In the Beijing support letter signed by Riyadh, China's "remarkable progress" in the field of human rights is praised. "In the face of the serious challenges of terrorism and extremism - the letter reads - China has taken a series of anti-terrorism and de-radicalization measures in Xinjinag, including the setting up of educational and vocational training centers ".
The Uyghurs, a Turkic ethnic group living in Xinjiang, have been demanding greater political and economic autonomy for decades, but Beijing accuses them of separatism and terrorism, justifying a harsh policy of military control. A BBC study has revealed that hundreds of children have been separated from their parents in an attempt to remove their ethnic-religious roots. Beijing defends itself by saying that these camps are instead a place of professional training for the confined population.

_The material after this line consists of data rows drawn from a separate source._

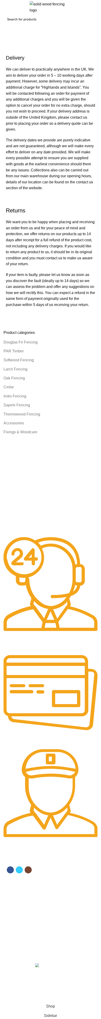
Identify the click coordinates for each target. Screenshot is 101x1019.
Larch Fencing (15, 369)
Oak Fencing (14, 378)
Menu (11, 883)
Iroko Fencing (15, 396)
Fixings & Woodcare (20, 432)
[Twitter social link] (19, 869)
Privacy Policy (16, 944)
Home (7, 49)
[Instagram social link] (28, 869)
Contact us (14, 907)
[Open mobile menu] (5, 7)
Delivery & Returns (20, 936)
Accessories (14, 423)
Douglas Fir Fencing (21, 342)
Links (11, 919)
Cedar (9, 387)
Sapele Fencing (17, 405)
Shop (10, 899)
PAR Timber (14, 351)
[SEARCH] (91, 19)
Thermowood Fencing (22, 414)
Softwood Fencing (19, 360)
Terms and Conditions (22, 927)
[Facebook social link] (10, 869)
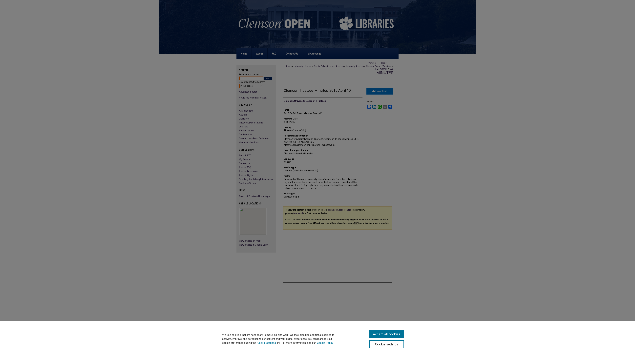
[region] (317, 339)
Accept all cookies (386, 334)
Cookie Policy (325, 342)
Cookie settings (266, 342)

Recently the Chinese leadership has tightened its grip, razing historic buildings in the region. In the last two years, mosques have also been affected, removing some parts such as gates or domes, or demolishing the entire structure. A policy of repression that applies to Islam, as well as to other main religions, especially Christianity, aimed at "synicizing" worship.
Even in the past, profound divisions emerged among the Muslim-majority nations with reference to Chinese policies towards the Uyghurs. The letter sent to the United Nations praises the return of security in Xinjiaang and the "safeguarding" of the fundamental human rights of all ethnic groups, including Muslims. Lastly, the letter recalls that in the last three years there have been no terrorist attacks in the region and people can benefit from a renewed climate of happiness, trust and security.
In addition to Saudi Arabia and Russia, the pro-China letter was signed by the ambassadors of various African nations, North Korea, Venezuela, Cuba, Myanmar, the Philippines, Syria, Pakistan, Oman, Kuwait, Qatar, and the Arab Emirates United (UAE) and Bahrain. The latter represent the blockade of the Gulf States and are by far the largest Muslim nation.
Beijing, through its representative to the UN, expressed appreciation and gratitude for the support received from the signatory countries.